(Collected data)
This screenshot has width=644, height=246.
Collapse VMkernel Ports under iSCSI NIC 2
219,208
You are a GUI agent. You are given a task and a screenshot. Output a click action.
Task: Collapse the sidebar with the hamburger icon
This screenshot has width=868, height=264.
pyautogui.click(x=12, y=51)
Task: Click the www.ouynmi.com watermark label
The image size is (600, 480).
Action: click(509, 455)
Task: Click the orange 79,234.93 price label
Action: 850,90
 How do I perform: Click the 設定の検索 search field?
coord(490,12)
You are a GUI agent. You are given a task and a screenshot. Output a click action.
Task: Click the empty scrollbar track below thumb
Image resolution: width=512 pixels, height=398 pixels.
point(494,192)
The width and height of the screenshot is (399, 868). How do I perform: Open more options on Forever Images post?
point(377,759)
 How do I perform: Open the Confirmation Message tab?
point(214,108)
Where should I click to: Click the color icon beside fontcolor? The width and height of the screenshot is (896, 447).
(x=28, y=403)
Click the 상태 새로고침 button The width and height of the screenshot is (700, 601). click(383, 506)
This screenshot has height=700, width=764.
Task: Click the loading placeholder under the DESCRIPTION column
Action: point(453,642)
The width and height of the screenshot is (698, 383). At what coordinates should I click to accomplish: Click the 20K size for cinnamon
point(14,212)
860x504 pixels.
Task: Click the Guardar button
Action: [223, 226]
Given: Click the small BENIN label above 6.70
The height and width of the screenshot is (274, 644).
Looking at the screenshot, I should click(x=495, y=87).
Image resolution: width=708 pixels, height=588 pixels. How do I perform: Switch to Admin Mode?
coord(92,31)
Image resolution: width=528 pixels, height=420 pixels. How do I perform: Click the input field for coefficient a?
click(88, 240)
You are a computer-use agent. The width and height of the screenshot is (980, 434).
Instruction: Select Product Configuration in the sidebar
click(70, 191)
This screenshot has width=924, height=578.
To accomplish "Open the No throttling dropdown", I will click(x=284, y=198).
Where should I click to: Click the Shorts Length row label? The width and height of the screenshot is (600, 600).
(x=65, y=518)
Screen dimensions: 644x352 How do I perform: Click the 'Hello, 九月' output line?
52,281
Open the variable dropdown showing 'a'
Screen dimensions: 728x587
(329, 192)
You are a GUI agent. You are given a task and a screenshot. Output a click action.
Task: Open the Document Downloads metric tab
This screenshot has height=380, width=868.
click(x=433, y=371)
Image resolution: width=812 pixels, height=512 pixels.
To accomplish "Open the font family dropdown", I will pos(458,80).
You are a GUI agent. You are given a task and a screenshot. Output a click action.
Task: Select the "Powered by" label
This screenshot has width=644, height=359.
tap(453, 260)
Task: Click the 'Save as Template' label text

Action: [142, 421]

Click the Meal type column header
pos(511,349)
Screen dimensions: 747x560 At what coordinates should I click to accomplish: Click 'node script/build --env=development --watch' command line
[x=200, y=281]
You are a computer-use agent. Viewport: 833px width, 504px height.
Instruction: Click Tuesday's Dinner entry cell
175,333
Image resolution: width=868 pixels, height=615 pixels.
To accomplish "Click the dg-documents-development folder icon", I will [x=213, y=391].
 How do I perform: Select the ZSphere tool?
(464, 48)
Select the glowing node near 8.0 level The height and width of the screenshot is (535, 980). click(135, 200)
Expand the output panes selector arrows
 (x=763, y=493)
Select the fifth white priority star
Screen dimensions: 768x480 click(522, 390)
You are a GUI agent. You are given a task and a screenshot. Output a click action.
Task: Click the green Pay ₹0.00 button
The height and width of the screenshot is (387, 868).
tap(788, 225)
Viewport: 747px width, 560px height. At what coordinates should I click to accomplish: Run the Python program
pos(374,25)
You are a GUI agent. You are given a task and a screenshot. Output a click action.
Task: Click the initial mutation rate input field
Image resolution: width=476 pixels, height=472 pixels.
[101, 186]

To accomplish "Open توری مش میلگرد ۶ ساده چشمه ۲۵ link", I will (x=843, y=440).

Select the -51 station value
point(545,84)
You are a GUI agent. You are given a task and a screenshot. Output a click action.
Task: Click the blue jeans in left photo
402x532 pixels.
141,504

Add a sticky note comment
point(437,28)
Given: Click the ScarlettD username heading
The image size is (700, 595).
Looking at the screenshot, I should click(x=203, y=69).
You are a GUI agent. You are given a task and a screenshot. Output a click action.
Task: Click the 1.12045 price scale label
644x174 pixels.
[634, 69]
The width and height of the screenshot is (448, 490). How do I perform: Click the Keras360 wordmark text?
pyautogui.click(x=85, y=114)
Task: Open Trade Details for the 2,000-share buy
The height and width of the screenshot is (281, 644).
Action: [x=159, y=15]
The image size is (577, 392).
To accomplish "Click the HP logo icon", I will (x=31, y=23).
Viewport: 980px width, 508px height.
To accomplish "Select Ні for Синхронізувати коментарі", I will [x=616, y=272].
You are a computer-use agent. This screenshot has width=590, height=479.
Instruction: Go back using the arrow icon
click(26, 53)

_YOUR INSTRUCTIONS_. Copy every line in the data above that has the string "computer" in it.

_OUTPUT BELOW_.
You are a computer-use agent. The width and height of the screenshot is (980, 434).
You are a computer-use agent. Viewport: 833px width, 504px height.
You are a computer-use agent. This screenshot has width=590, height=479.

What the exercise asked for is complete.